A specific memory can be triggered by a sound, a smell or another type of observation. It can be a powerful experience too as the memories can be pretty vivid and “tele-transports” you back, even if it is just for a split second, into the situation and the feelings you had a that moment in time you locked-in the experience into the wiring of your brain.

If I smell certain types of oil and paint (menium / red lead) I vividly remember the enormous engine room of a huge see going vessel which I visited as a young boy accompanying my father, as I often did, on one of his visits to ships of the company he worked for at the time while being in port or in dock. Just one example, you will have your own tele-transportations I guess.

Sometimes you remember seemingly arbitrary things though. Why would I remember a specific titbit of a documentary I saw decades ago on television? It is not triggered by a smell but by a mental trigger in this case: When I realise somebody is fully unaware of being the very source of the miscommunication that let to disaster while the person being so sad things have gone so wrong. It is the opposite of the urge to see conspiracy including yourself as an actor in it, either as an active part creating it or as a target of the conspiracy while factually you are not linked at all.

The British (BBC?) documentary, I am referring to, was about the trauma caused by deadly road accidents to the other driver surviving the ordeal. You would see the person tell his story of the accident which would be replayed visually in a mise en scene.

The part I remember so vividly is about this guy driving his Rolls Royce (!) down a nice lightly bending lane with cars parked on his side of the road somewhere in England. He notices a car parked a little further ahead preparing to drive away. To warn the other driver he flashes his big lights several times and to his terror he sees the car pulling up to the driving lane were he hits the car midway. The driver of the other car did not survive as the heavy weight of the RR as compared to other car did not help the change of survival either.

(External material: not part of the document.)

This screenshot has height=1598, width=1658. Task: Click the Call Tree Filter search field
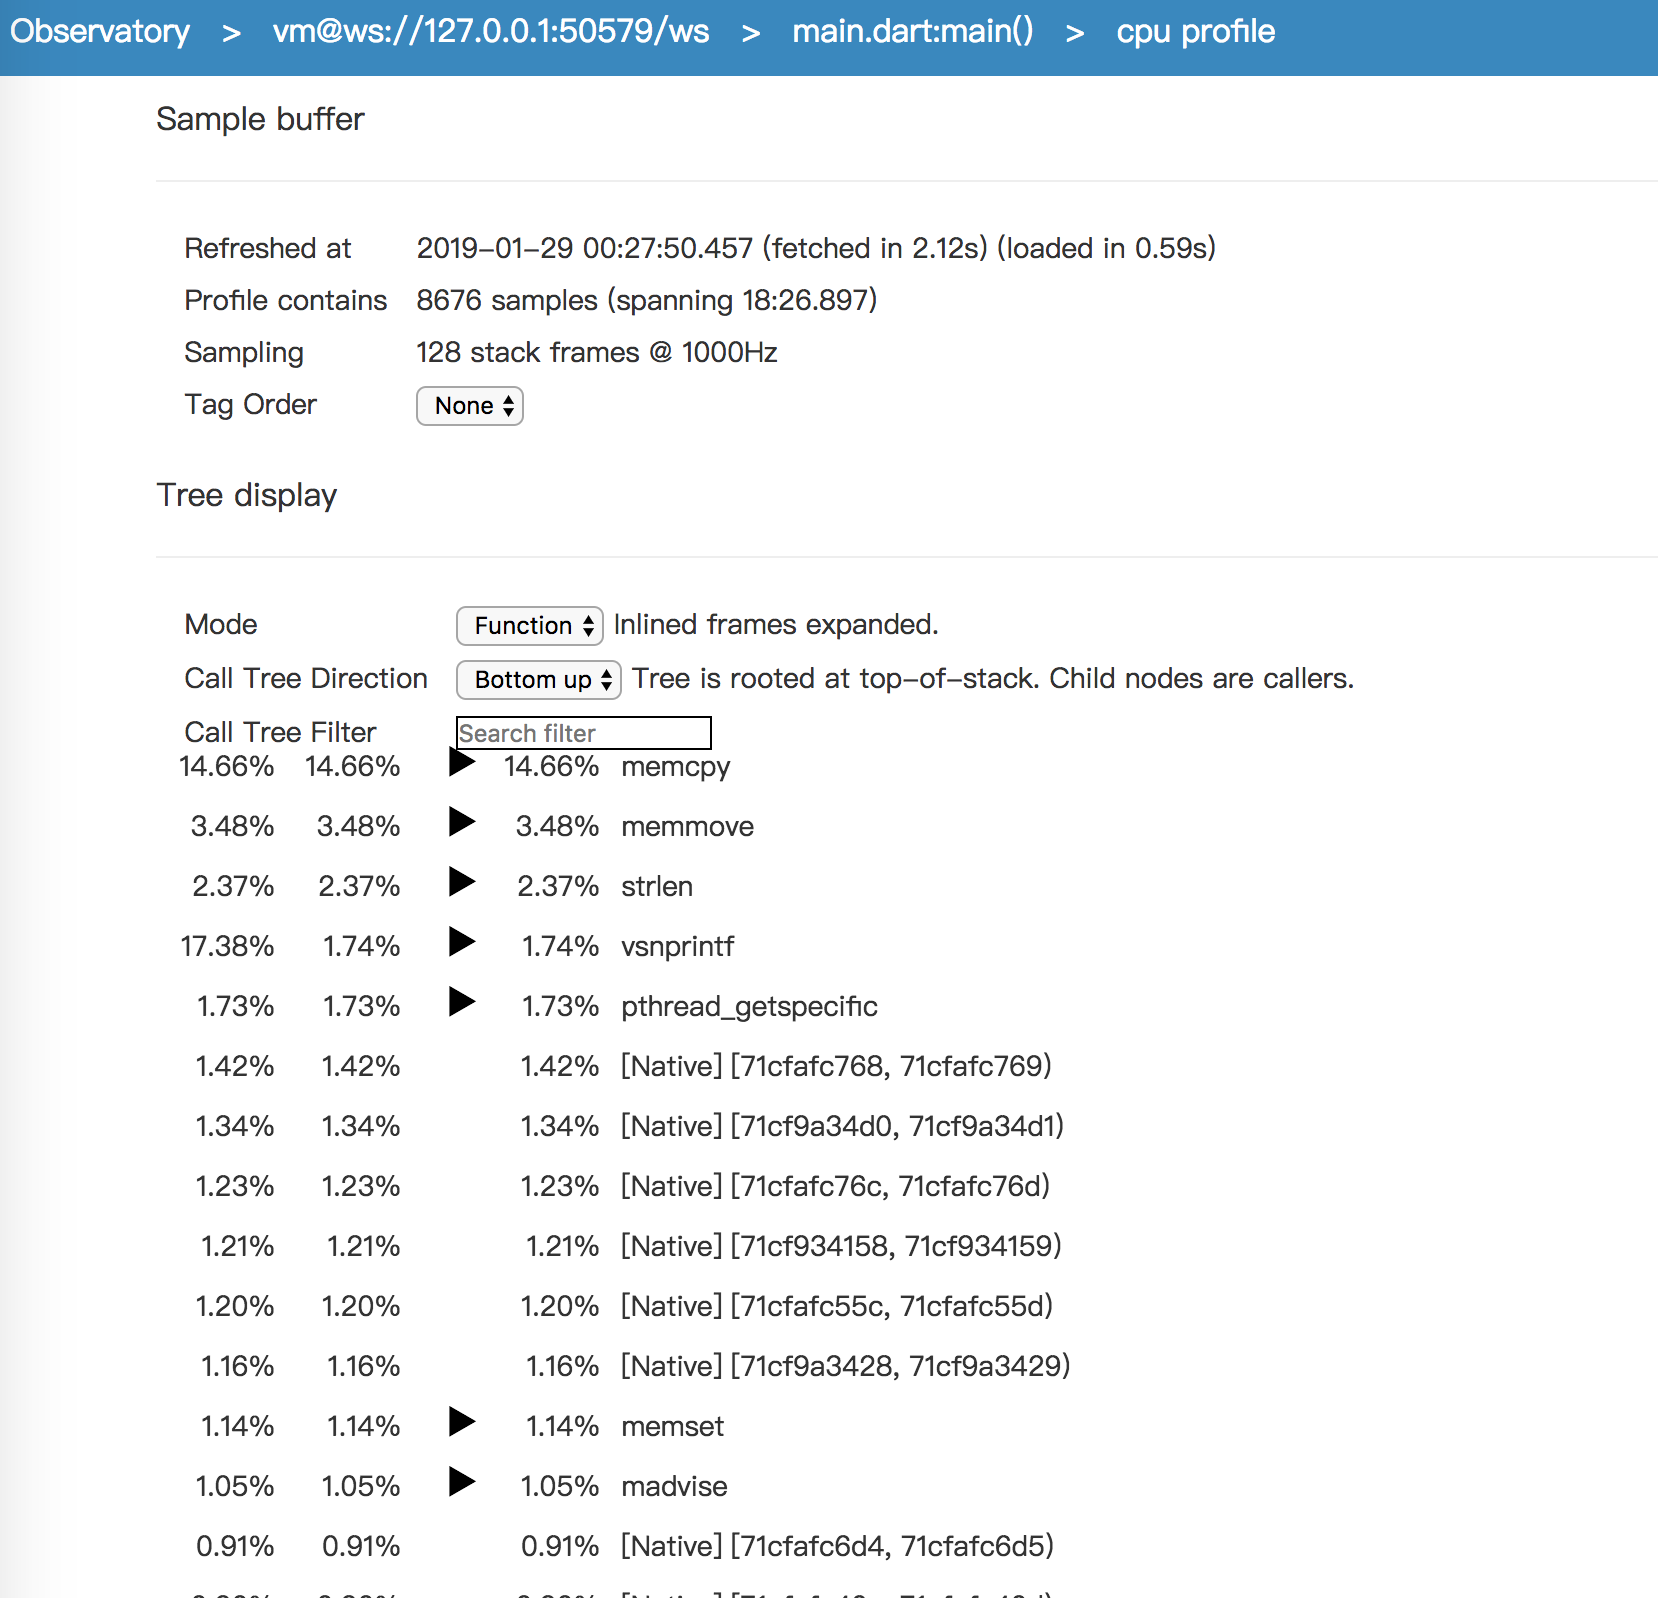[584, 733]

This guy was traumatised by the event but what bothered him mostly was the fact that he warned the guy he was approaching… Two things struck me:

  1. Blinking your lights several times will by many people be understood as “please go ahead”: a clear case on miscommunication based on the interpretation of a non formalised signal.
  2. The other thing that struck me was that obviously nobody had told the guy that, even unwillingly and unconsciously, he was the very cause of the accident himself. (i.e. A type on non-communications) He was one big bag of self pity, even indirectly claiming being more pity full then the guy that actually died. When triggered in the right circumstances I can see the drooling face of this man full of self pity.

An other example of how miscommunication on words and notions can have far reaching effects is the KLM/PanAm accident at Tenerife in 1977 killing 335 passengers. Many factors were coincidentally needed to create the circumstances of the accident but in the end the chain of events that triggered one of histories biggest airplane accidents to date was caused by differently understanding only one or two words exchanged between the KLM cockpit and the Portuguese control tower in the process of taxiing to the runway.

While these examples indicate different understanding of mere words can lead to deadly accidents also in other circumstances the misunderstanding of words and the differences in notions/meanings these trigger with various people can lead to havoc as well.